There Is a Weekly Stipend That Has Changed Over the Years
Back in 2007, the Today Show confirmed that the weekly stipend for Big Brother contestants was $750. So a person who played the whole summer (because they keep getting paid in the jury house) would make around $9000 altogether. Then there are, of course, the opportunities along the way to win extra money — there are usually a few competitions where contestants can choose $5000 or $10,000 prizes (they usually have to give up safety or the Power of Veto to do so). There is also America’s Favorite Player, who gets $25,000.
And one year, the game had “America’s Player,” a person taking instructions from the audience. That was Eric Stein during Big Brother 8. He earned $10,000 for every five tasks he did; his 20 tasks completed earned him $40,000. Durig Big Brother 10, Dan Gheesling was briefly America’s Player and earned $20,000 for doing that for a week.
So, $750 used to be the stipend, but in recent years, that has been upped to $1000 per week. Big Brother 19 was the first year that live-feed watchers heard that number quoted. There was also the rumor that returning player Paul Abrahamian was making $2000 per week, but no one could substantiate that, it was just speculation from the fellow houseguests.
However, it would make sense — Big Brother has always shelled out more for returning players because popular returning players know they can command a higher price.
Today reported that for the first all-stars season, the stipend was $4000 per week, so the all-stars who made it to the jury house earned over $40,000 for that season.
All-Stars 2 Got a Flat Fee
According to Big Brother 15 winner Andy Herren, the all-stars playing this year earned a flat $40,000 to appear on the show, which is pretty sweet — especially for non-jury members. So in order to keep everyone’s heads in the game and wanting to make it to the jury house, Memphis said on the live feeds that once they were on the jury, they started earning $2000 per week on top of the flat fee.
So anyone who made it to the jury will walk away with approximately $52,000 for appearing on the show — six weeks of being on the jury is $12,000 plus the $40,000 flat fee. Cody Calafiore and Nicole Franzel have also talked about how the winner and runner-up will receive their appearance fees on top of their prize money, which makes sense — if they didn’t do that, the jury members would make more money than the runner-up.

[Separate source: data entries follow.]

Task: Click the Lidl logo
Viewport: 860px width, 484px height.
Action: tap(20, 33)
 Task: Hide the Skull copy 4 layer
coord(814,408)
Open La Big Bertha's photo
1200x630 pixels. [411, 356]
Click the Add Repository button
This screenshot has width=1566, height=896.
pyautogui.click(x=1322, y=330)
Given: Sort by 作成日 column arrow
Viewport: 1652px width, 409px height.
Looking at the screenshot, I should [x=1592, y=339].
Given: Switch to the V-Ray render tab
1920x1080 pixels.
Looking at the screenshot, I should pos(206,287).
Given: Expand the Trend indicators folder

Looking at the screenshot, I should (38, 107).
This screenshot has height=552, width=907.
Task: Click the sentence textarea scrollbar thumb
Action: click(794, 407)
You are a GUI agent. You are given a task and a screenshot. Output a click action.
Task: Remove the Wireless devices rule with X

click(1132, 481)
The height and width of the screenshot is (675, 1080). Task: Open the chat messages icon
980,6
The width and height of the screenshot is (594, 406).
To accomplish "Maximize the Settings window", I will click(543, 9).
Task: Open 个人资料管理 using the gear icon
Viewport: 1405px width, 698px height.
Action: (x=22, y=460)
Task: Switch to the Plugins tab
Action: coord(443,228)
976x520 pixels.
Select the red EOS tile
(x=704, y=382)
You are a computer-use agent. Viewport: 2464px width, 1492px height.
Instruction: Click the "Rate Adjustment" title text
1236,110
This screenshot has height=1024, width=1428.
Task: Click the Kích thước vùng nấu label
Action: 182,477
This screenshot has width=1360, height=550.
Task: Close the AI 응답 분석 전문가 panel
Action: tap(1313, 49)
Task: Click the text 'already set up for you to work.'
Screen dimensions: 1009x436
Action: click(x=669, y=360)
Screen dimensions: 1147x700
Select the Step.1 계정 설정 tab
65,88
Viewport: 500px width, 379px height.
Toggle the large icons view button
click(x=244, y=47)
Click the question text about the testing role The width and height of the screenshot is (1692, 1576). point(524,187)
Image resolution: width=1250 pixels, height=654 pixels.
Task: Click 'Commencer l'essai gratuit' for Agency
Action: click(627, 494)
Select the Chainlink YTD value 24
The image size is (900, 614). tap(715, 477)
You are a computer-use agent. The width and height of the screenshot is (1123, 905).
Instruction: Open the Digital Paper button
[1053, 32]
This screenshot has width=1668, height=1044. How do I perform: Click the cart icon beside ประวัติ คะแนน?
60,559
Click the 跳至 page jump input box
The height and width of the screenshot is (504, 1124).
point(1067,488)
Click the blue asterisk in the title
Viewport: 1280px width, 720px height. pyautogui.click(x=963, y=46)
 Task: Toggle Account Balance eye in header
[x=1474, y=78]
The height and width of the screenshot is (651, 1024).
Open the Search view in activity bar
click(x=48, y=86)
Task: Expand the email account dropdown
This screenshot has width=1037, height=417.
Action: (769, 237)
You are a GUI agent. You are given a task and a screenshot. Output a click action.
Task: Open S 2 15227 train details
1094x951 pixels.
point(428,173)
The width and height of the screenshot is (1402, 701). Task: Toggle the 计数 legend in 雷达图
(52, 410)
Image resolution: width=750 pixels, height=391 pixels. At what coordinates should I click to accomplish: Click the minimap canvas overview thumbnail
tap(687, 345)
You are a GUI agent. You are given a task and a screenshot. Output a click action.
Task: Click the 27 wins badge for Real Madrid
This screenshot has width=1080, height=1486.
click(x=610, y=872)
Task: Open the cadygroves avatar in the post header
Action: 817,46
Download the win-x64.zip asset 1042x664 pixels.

In past years, however, that has not been the case — the winner and runner-up don’t get their stipend on top of their prize money.
All of this makes a lot of sense when you think about it. The contestants can’t work while they’re on the show and in fact, many have to quit their jobs because they’re going to be gone for so long. So Big Brother has to make it worth their while.
Other Reality Shows Do the Same Thing
Survivor pays its contestants on a sliding scale based on how long they’re out there. According to ABC News, during the first season, runner-up Kelly Wiglesworth earned $100,000, third place Rudy Boesch earned $85,000, fourth place Sue Hawk got $70,000, eighth place Jenna Lewis earned $27,500, and Sonja Christopher, the first person voted (ever), took home $2500.
The Challenge on MTV works more like Big Brother. Newbies get $1000 per week that they’re there, while veterans can command anywhere from $3000 to $5000 per week, which means some of the biggest names who last a long time can earn nearly $80,000, according to US Weekly.